Problem details — The answer must be a single number: the count of lines in the records below that contain the word "bold".
○ ○ ○ ○ ○
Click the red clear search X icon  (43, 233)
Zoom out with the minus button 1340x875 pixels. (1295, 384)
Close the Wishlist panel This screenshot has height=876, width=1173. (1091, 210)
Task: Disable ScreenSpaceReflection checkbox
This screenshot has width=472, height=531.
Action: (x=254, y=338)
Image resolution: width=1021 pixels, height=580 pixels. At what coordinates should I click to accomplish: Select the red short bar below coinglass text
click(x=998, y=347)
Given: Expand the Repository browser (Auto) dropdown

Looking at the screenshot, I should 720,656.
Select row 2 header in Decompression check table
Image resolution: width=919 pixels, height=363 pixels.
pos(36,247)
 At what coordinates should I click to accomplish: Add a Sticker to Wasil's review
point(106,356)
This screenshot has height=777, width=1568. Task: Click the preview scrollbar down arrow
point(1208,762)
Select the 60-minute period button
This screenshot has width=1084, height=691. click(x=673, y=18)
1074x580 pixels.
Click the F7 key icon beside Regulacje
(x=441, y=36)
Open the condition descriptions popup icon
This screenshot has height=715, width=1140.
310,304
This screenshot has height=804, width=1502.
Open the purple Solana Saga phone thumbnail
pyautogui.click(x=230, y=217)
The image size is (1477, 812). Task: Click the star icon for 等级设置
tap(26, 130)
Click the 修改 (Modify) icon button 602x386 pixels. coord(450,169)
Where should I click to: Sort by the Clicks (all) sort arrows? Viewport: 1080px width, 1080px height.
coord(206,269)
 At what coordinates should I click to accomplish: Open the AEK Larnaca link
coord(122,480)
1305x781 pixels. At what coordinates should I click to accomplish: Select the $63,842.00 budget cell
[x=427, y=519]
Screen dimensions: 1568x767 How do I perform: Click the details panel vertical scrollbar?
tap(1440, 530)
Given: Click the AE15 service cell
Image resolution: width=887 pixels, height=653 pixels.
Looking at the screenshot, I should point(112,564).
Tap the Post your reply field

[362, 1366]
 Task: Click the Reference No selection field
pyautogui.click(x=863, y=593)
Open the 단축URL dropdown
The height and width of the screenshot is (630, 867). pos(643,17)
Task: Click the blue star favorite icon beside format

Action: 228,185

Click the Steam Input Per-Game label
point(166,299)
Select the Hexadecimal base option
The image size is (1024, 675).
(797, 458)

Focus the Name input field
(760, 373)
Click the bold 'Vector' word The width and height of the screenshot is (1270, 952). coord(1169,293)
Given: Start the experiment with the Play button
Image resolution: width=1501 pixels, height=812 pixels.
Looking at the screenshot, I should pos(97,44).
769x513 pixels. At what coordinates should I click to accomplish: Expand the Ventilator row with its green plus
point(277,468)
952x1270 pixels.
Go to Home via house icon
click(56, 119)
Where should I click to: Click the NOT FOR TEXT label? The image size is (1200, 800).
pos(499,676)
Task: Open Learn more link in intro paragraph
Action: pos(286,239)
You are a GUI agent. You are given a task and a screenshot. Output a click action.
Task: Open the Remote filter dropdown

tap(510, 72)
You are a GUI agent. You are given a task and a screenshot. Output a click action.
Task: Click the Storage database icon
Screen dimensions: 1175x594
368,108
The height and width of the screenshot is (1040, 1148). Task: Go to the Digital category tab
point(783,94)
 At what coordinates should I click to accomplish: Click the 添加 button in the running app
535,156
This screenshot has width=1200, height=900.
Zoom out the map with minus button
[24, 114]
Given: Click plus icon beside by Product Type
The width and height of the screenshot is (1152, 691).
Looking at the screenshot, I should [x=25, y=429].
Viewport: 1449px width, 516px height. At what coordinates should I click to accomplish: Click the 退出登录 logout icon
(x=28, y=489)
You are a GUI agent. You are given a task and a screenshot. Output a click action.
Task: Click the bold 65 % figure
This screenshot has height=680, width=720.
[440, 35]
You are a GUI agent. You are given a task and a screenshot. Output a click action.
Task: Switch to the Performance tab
○ ○ ○ ○ ○
Answer section — 2